▸ Instructions for the task: Respond with nothing but the number of lines in this data that include the word "computer".

-*-

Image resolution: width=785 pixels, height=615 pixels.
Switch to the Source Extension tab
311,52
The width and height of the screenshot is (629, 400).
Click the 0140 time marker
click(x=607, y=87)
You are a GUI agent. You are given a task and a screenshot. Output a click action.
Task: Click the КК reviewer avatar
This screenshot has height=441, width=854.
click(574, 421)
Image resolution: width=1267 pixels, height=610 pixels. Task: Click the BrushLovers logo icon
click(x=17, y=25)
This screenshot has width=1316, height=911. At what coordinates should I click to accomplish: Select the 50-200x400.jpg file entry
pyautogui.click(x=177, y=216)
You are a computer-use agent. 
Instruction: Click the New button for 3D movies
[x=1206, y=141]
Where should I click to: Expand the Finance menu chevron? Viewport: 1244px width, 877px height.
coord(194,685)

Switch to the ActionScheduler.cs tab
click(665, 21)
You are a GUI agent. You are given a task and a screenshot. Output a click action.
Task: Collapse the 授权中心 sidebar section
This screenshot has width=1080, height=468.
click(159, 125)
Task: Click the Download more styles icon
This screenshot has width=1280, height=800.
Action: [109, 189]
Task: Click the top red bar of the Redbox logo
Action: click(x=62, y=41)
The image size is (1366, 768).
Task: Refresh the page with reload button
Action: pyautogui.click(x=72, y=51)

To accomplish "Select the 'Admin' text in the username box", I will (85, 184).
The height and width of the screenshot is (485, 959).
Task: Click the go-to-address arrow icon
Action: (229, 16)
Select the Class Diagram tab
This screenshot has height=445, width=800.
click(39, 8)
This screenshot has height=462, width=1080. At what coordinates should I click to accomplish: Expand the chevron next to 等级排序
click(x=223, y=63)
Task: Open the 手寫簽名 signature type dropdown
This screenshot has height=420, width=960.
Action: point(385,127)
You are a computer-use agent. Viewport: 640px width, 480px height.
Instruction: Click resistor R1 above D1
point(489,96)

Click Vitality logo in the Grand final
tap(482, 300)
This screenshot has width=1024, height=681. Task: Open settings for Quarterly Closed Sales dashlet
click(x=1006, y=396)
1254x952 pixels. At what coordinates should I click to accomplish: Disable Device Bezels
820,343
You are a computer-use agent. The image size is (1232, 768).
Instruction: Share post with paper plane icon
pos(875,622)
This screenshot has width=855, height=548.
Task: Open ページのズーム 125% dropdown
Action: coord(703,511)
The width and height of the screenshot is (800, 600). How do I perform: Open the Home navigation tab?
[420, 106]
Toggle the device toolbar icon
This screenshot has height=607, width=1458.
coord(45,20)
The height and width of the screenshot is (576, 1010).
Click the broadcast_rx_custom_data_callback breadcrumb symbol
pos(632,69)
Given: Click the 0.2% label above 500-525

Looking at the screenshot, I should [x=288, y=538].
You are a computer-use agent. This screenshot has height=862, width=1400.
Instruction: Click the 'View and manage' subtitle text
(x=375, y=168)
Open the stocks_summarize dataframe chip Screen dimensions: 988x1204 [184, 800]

-*-

▸ Answer below: 4